The Workman and Temple Family Homestead Museum is a historic house museum located at 15415 East Don Julian Road in City of Industry, California, that features the pioneer Workman-Temple family’s residences and private cemetery.
William Workman (1799-1876) purchased a portion of Rancho La Puente after arriving in the San Gabriel Valley in 1841 and built his adobe house in 1842. It was expanded over time, and by 1870, it had been renovated with brick wings and a second storey, as well as stunning external decorative elements. This refurbishment was supposed to have been designed by Ezra F. Kysor, the designer of the current Pico House hotel, St. Vibiana’s Cathedral, and the Perry House, all in Los Angeles, though no record of Kysor’s work on the structure is available. The Workman Adobe was listed to the California State Register of Historic Landmarks, No. 874, in conjunction with “El Campo Santo” Cemetery, on November 20, 1974, with the marker installed on the site on November 5, 1976, the 135th anniversary of the Workman family’s arrival in the area.
The general proportions of the construction are 19′ deep by 72′ wide, with big porches on the north and south sides, and there are eight rooms on the first floor and three finished rooms (with three others evidently finished in the late 19th century) on the second story.
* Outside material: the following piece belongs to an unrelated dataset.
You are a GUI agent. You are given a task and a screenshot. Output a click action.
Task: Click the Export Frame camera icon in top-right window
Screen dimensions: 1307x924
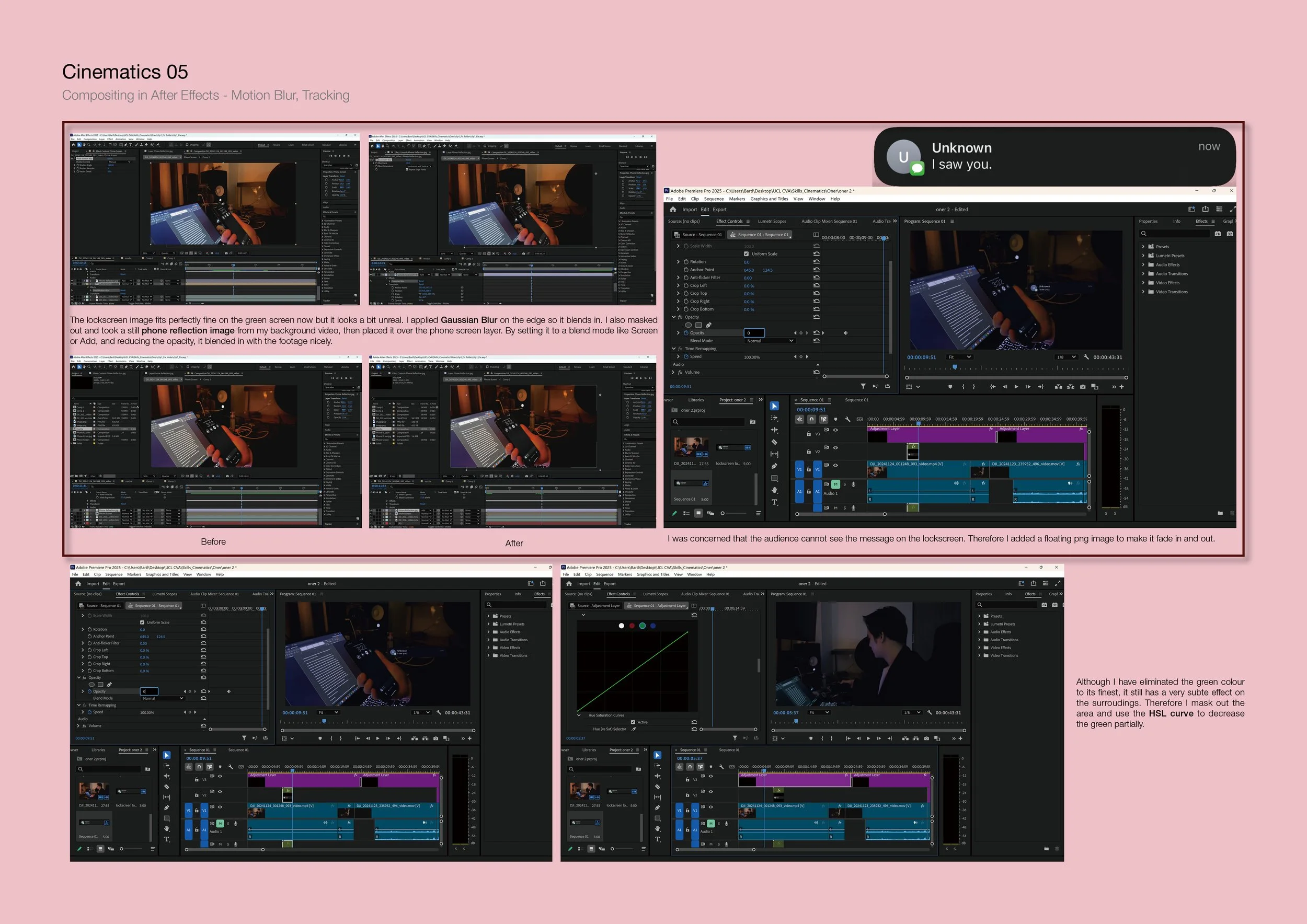pos(1082,387)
The property underwent significant changes throughout the years, most notably when it was used for military school classrooms from 1930 to 1935, and then as a residence, office, and nurses’ quarters for El Encanto sanitarium from 1940 to 1963, when the home and cemetery were purchased by the City of Industry. As a result, many original details have long since vanished, while a few significant survival remain, including the ca. 1870 interior staircase, two marble coal-burning fireplaces from the same date, and a ceiling cartouche from the same era. Restoration operations in the late 1970s were limited to the structure’s exterior, including the reconstruction of the whole east wall, which was primarily made of adobe and collapsed during work in 1977. There are two residences offered for visitors on the property, and admission and parking are both free. Each tour lasts 45 minutes, and certain areas of the house are off-limits, including the cellars, the upstairs of the Workman home, and the military school dorms.
La Casa Nueva (Temple residence)
The Homestead Museum also houses “La Casa Nueva,” a stunning example of Spanish Colonial Revival architecture constructed by the Temple family between 1922 and 1927. Walker & Eisen, a well-known Los Angeles architectural firm, designed the family’s own home, but in 1924, Beverly Hills-based architect Roy Selden Price was engaged to rearrange the design.
The structure is mostly made of adobe bricks handcrafted by artisans supervised by Pablo Urzua of Guadalajara, Jalisco, with Sylvester Cook of Whittier as the supervising contractor. The house (9,000 square feet as built, with 2,000 square feet (190 m2) of dormitory space built in 1930 for a military school that used the house) has twenty-six rooms, including nine bedrooms, six bathrooms, a barber shop, commercial size electric cold storage unit, basement with a late 1870s bank vault for storage, and other notable features such as hand painted designs on windows and a vibrant use of stained glass from the period. The house is also distinctive in that it displays a Madonna and Child, but not with a traditional face; the face is more current, with cosmetics, a different facial structure, and so on. The Temple family lived in the home as a fully completed structure for only two years (1928 and 1929). The home was leased to Lawrence Lewis, who was headmaster of a boys’ military academy, Raenford (later Golden State), which moved from Redondo Beach and operated at the 92-acre (370,000 m2) ranch from 1930 to 1935. The property and mansion were later owned by the California Bank and occupied by caretakers until they were purchased in October 1940 by Harry and Lois Brown, owners of El Encanto, a sanitarium relocated from Monrovia. The Browns took exceptional care of the house until 1975, when it was sold to the City of Industry.
Following restoration, the home was opened as part of the Workman and Temple Family Homestead Museum in May 1981. While the majority of the house was original, some reproduction was done, and the house was nearly totally furnished with acquired period pieces, while Temple descendants donated some genuine family furniture and artifacts.